そのため、大々的な出迎え行事や一般公開などは一切行われず、ひっそりと横須賀米海軍基地へと入港し、燃料や食料などの補給を受けたのち、これまたひっそりと出港していくという、実に寂しいものとなってしまいました。
今回はそれとは大違い。大規模な出迎え行事、各種式典や研修などが目白押し。イギリス海軍側もそれに応えるべく、日本滞在中は、空母を広告塔とした積極的な広報活動を繰り広げました。
そもそも、イギリス海軍が遥々インド太平洋地域へと展開してくる目的は何でしょうか?
一番の目的は、日本だけでなく、太平洋に面した国々と交流を深めることにあります。
欧州各国軍はNATOとして一心同体です。…有事の際にも一枚岩となれるのかは疑わしい所もありますが、いずれにせよ、欧州では安全保障上の強固な絆があります。
一方で、太平洋地域との軍事的繋がりは、距離的な溝がある分、希薄です。しかし、イギリスにとっても、東シナ海をはじめ、西太平洋地域へと進出を続ける中国は厄介な存在です。太平洋地域の平和と安定に名を連ねることは、イギリスにとって非常に重要な戦略であると考えているのです。
その目的を達するため、まずは、7月13日から26日の間、オーストラリアにて開催された米豪主催多国間共同訓練「タリスマン・セーバー25」へと参加しました。
これを終え、日本を目指す途上、西太平洋上にて8月4日から8月12日にかけ日英米豪西諾共同訓練を実施しました。こちらには海上自衛隊から護衛艦「かが」「てるづき」が、米海軍から空母「ジョージワシントン」が参加しました。訓練の一環として、イギリス軍のF-35Bが「かが」に着艦するという史上初の出来事もありました。
基本的に空母は、単艦での行動はしません。空母を守るため、防空能力の高い艦艇やマルチに戦える多目的艦などを従えます。
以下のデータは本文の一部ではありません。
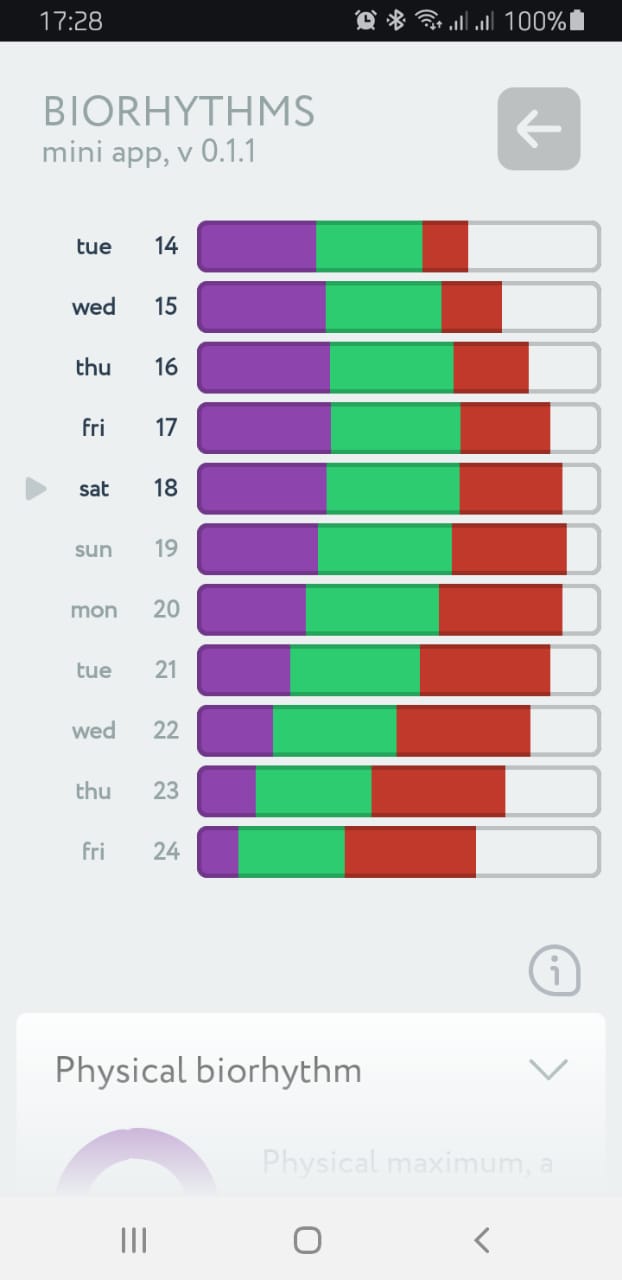This screenshot has width=622, height=1280.
Task: Open the info circle icon
Action: pos(554,970)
それが空母打撃群「CSG」です。
今回の「CSG25」は、「プリンス・オブ・ウェールズ」を中核として、原子力潜水艦「アスチュート」、45型駆逐艦「ドーントレス」、23型フリゲート「リッチモンド」、タイド型補給艦「タイドスプリング」「タイドフォース」、そしてスペイン海軍のアルバロ・デ・バサン級フリゲート「メンデス・ヌニェス」、ノルウェー海軍のフリチョフ・ナンセン級フリゲート「ロアール・アムンセン」という陣容でした。ただし、「アスチュート」は別行動をとったのか、途中からその名は消えました。原子力潜水艦の行動はトップシークレットなので、それも当然と言えば当然です。なお「メンデス・ヌニェス」も、オーストラリア出港後、CSG25と別行動をとり、一足早く日本を目指し、7月24日に海上自衛隊横須賀基地へと入港しました。7月27日に横須賀基地を出港すると今度は7月29日に海上自衛隊呉基地へと入港しました。
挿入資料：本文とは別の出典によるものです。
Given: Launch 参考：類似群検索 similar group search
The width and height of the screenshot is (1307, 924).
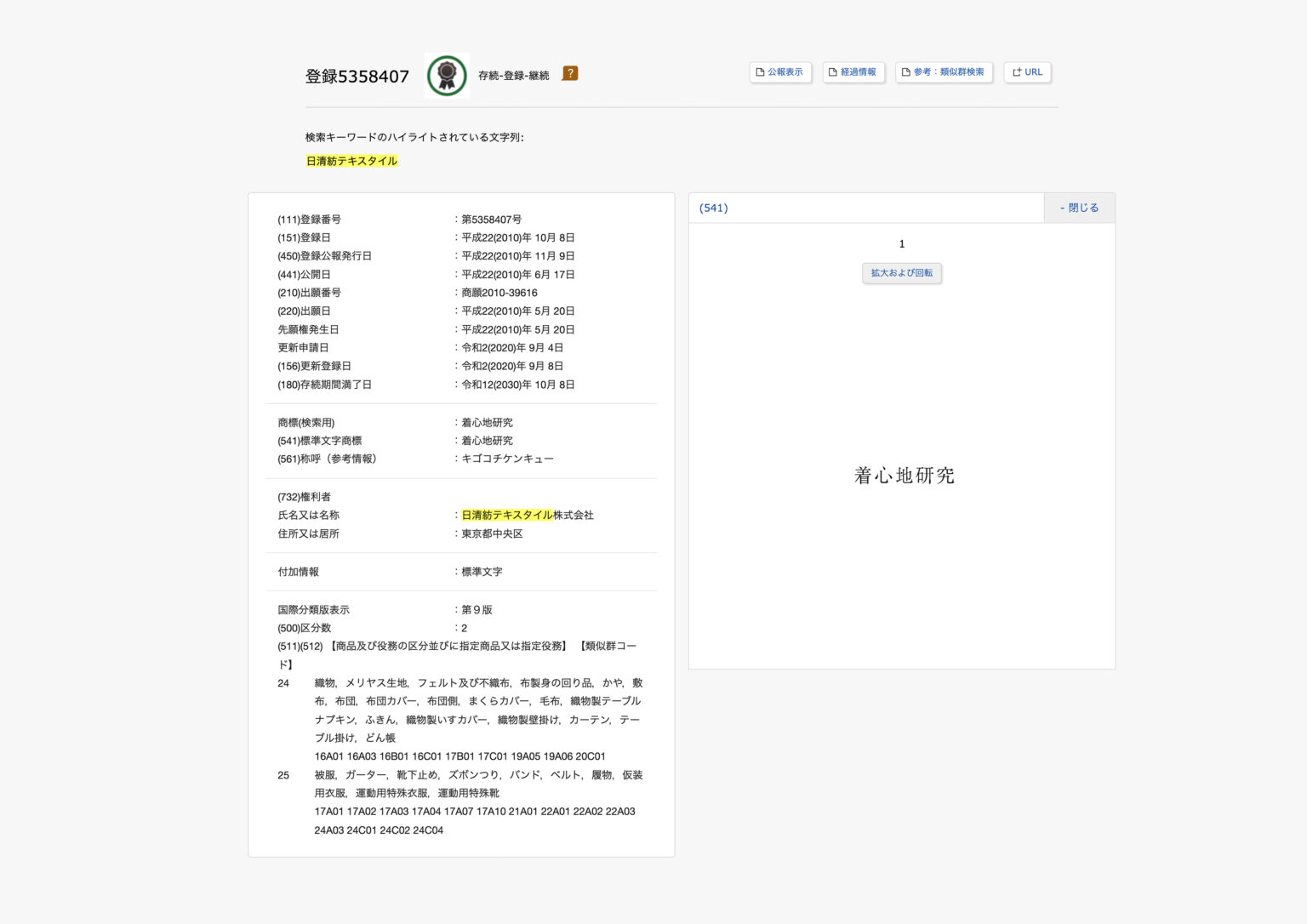Looking at the screenshot, I should click(x=944, y=72).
8月12日、ようやく「プリンス・オブ・ウェールズ」が米海軍横須賀基地へと入港します。一方、「ドーントレス」「ロアール・アムンセン」は海上自衛隊横須賀基地へと入港しました。ここで、乗員たちは休息を取ります。後の記者会見にて、「プリンス・オブ・ウェールズ」艦長・ウィリアム・ブラケット大佐は、「(横須賀停泊中に)念願だった富士山登頂に行ってきた。乗員の中には沖縄旅行に行った者もいる」と語っております。日本を満喫できたようで何よりです。

「ロアール・アムンセン」については、一旦8月19日に東京国際クルーズターミナルへと入港しました。横須賀から東京までの区間を使い、関係者を招待して体験航海を実施したようです。8月22日には再び横須賀へと戻りました。

8月28日、「プリンス・オブ・ウェールズ」は、イギリス大使館関係者や招待客、一部記者を乗せ横須賀基地を出港、同日東京国際クルーズターミナルへと入港しました。ここでの停泊中では、艦内にて安全保障に関するフォーラムや武器見本市を行いました。また事前応募制で一般公開も行われたのですが、なんと90人の募集枠に対し、4万人もの応募があったそうです。


こうして、「プリンス・オブ・ウェールズ」を含むCSG25は、9月2日に東京港や横須賀基地を続々と出港していきました。日本列島に沿って北上し、津軽海峡を抜け、日本海側へと出て、九州まで南下するという日本一周をした模様です。
そして、9月9日から9月14日までの間、東シナ海から西太平洋へと移動しながら日英米豪加諾共同訓練を実施しました。こちらには再び護衛艦「かが」が参加しました。これが終わると、CSG25はようやく帰路に着きました。